What the task requires: Continue the blog post below about the Spider-Man vs the Black Cat collection, picking up after its final sentence.

[Page text — start]

Monday, December 03, 2012

That Cat Can Cross My Path Anytime

I picked up some trades online recently, one of which was Spider-Man vs the Black Cat. It says Volume 1, but as far as I know, this was the only volume. I figured I like the Black Cat, but I'd never read a lot of her early appearances.

It collects three different two part stories, Amazing Spider-Man 194-195, 204-205, and 226-227. Marv Wolfman wrote the first three issues, Roger Stern the last two, and David Micheline wrote issue 205, which is kind of interesting given how it ends.

Throughout issues 204 and 205, Felicia has been stealing various priceless works of art, all of them with some sort of love theme. A gold statue of entwined lovers, an Eros Ruby, stuff like that. She keeps getting away from Spidey, but the last time he managed to plant a tracer and he tracks her to her apartment. He thinks she's gathered all these as some tribute to her deceased father, but it appears as though she's actually taken them to show her affection for Spidey himself. She thinks he loves her, 'just like daddy'.

I have to say, that little revelation flabbergasted me. I knew Felicia looked up to her father, trained to become a great thief, just like him, but this was a bit different. Saying her affection for her dad twisted into something similar for Spider-Man, like a surrogate Electra complex. The fact the story switched writers midstream makes me wonder if that's what Wolfman intended or Micheline made the decision himself.

At any rate, as creepy as I found that, Roger Stern thankfully came along and said that was just a trick Felicia played on Spidey. She figured that would convince them to send her to a psychiatric hospital, which would be a hell of a lot easier to escape from than a real prison. Heck, maybe the writers intended that all along. I've read a few issues from Micheline's Amazing Spider-Man run Felicia was in, and he never brought up the conflation of Spidey with her father. Or it could simply be he saw nobody else that wrote her liked that idea and decided it was better off dropped.

[Page text — finish]
[Data excerpt — start]

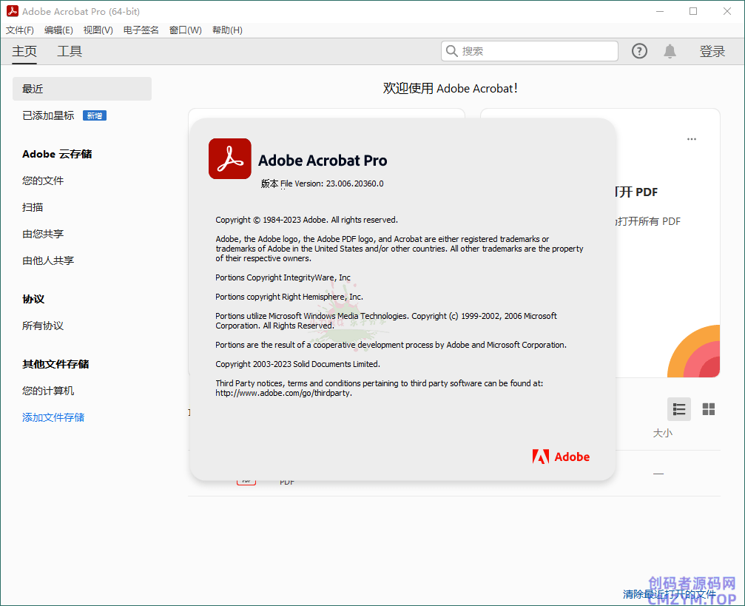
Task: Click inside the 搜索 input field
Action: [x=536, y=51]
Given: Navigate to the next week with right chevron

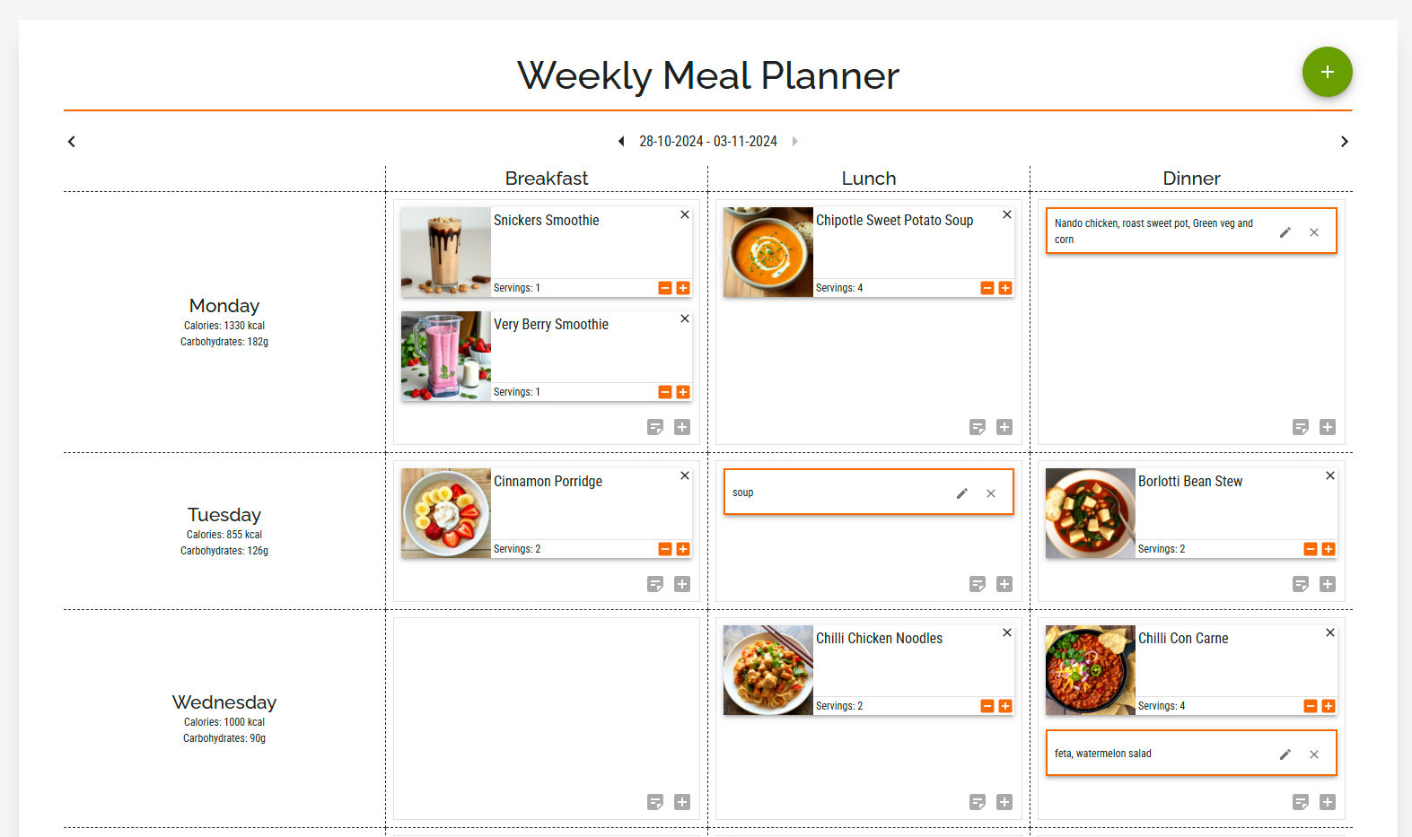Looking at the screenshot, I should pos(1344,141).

[Data excerpt — finish]

Answer to the exercise:
That it was a trick would fit. One thing that comes up a lot in the trade is Felicia pulling the wool over Spidey's eyes. Whether it's her bad luck "tricks" (she didn't have bad luck powers at this point, it was all about prepping things to go wrong), the flirting, playing possum, pretending she'll go straight, she consistently tricks him. I think it's a combination of her studying him for a long time, and also being a decent judge of character. She can tell he's a real do-gooder, that he doesn't like fighting women, and that he is interested in her. And she uses all of it to her advantage. So playing on his sympathy as part of a longterm strategy to avoid jail doesn't sound too farfetched.

It's remarkable how many subplots are going on simultaneously with the Black Cat stuff in these issues. I read enough older comics it shouldn't be a surprise, but then you read the current stuff and it's quite the difference. In the first two stories, Aunt May's in a nursing home being menaced by some thug, Peter's caught in some love triangle with Betty and Ned Leeds, and he's kind of being a tool towards Flash and Harry Osborn (not that Flash doesn't have plenty of that coming for the high school years). Plus, we get to see Felicia recruit her own gang for a job, which is a somewhat different way of doing things for her. Though now that I think of it Jen van Meter gave her a crew in that outstanding Black Cat mini-series a couple years ago. The second two-parter has Jonah wandering the town an amnesiac, plus Peter almost starts a relationship with a one of his students. Fortunately she revealed herself as a thief before Pete could get in trouble for unethical behavior.

Keith Pollard does most of the art for the first 4 issues, with Pablo Marcos handling finishes on one issue. I'm not a huge fan of the Pollard work. Most of it is OK, but then there are some times when Spidey looks very strange. Misshapen head, the body parts looking like they aren't actually connected. Just very awkward. The Romita Jr. and Jim Mooney work on the last two issues is a lot stronger. I think this is early enough that Romita Jr.'s style is still strongly his father's, which is fine. I like Romita Jr.'s current style at least some of the time, but there's nothing wrong with drawing like John Romita Sr. I don't know whether it's Mooney's inks of Bob Sharen's colors, but they do some really strong work with the shadows on Spidey. I especially like it when they put him shadows and show the weblines on his costume by making them red, instead of the usual black. They flip the colors, basically. I don't know why I like that look so much, but it always catches my eye.